Anchorage nonprofits find themselves in holiday need
The Salvation Army in Anchorage set a goal to raise between $250,000 and $260,000 this year, but is falling short of that this month by about $52,000. With under a week left in 2018, the local nonprofit has made up some ground, but has some distance to cover before its finish line.
"We still find ourselves down around $25,000 to $30,000," said Salvation Army Captain Peter Pemberton. "We're always going to do our best to meet the needs of those that come to our doors, but we will have to adjust some of our budgets accordingly if we do have a shortfall of income."
This year's Red Kettle collections from bell-ringers outside major stores are in line with last year's, but the demand for services has increased.
"We no longer have kettles out," Pemberton said. "However, we do have our Online Red Kettle. People can continue to go there and give up until Jan. 1."
Besides monetary donations, the Salvation Army also is in search of volunteers.
"We have a plethora of ways people can give back," Pemberton said. "We invite anyone interested to check out our options.
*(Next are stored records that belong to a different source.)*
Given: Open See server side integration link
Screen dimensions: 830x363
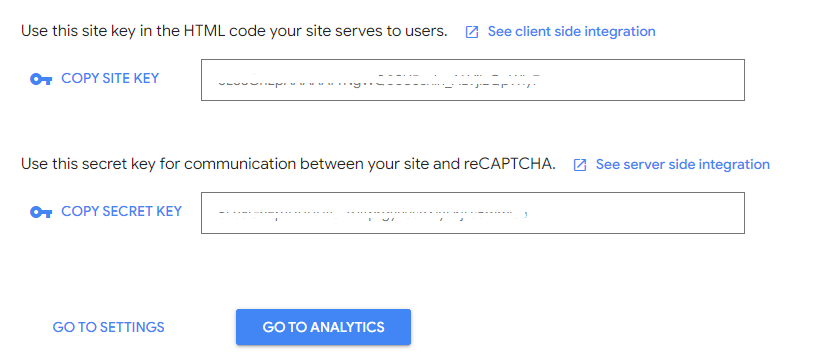Looking at the screenshot, I should click(683, 165).
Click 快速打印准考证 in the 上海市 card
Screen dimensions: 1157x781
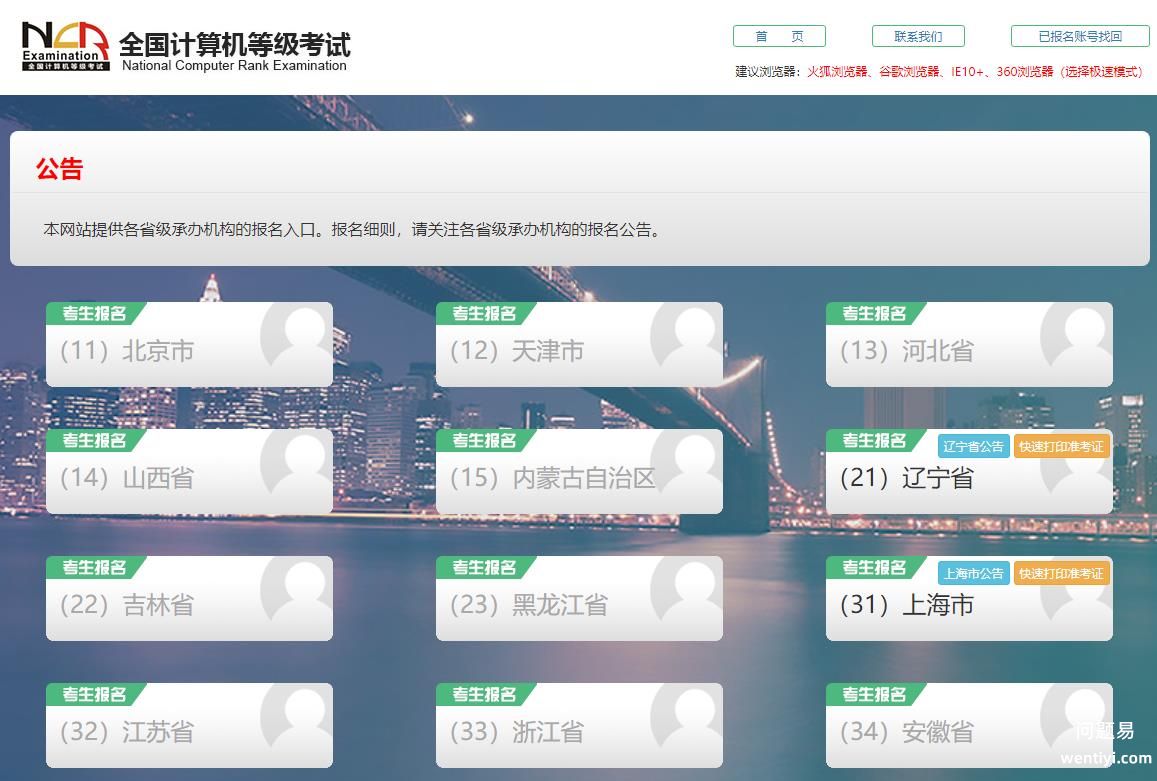[1061, 574]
The need is ongoing in Anchorage due to the earthquake and without the earthquake."
That need also extends to another nonprofit, the American Red Cross of Alaska.
"It's been tremendously taxing, as you can imagine, on volunteers, on staff," said the group's CEO, Tanguy Libbrecht. "But the generosity of our donors has been good so that helps."
The Red Cross is also seeking funds, but its need for volunteers is even more acute.
"We have so many needs it's hard to tell; our focus has been most recently the earthquake here and the fires in California," Libbrecht said. "We've been doing all of our normal outreach on top of everything else. We're still waiting to see how we come out."
One thing is for sure: if there is a need, the Salvation Army and the American Red Cross will be there.
"The bottom line is, we never say no," Libbrecht said. "You can't predict disasters. You just never know. If there is a fire for 10 people we're going to help and if there is a fire for 1,000 people we're going to help. We'll find the funding from somewhere. We always need the volunteers and we will train them."
"This is a fantastic community," Pemberton said. "They made up a lot of ground and we appreciate that a great deal."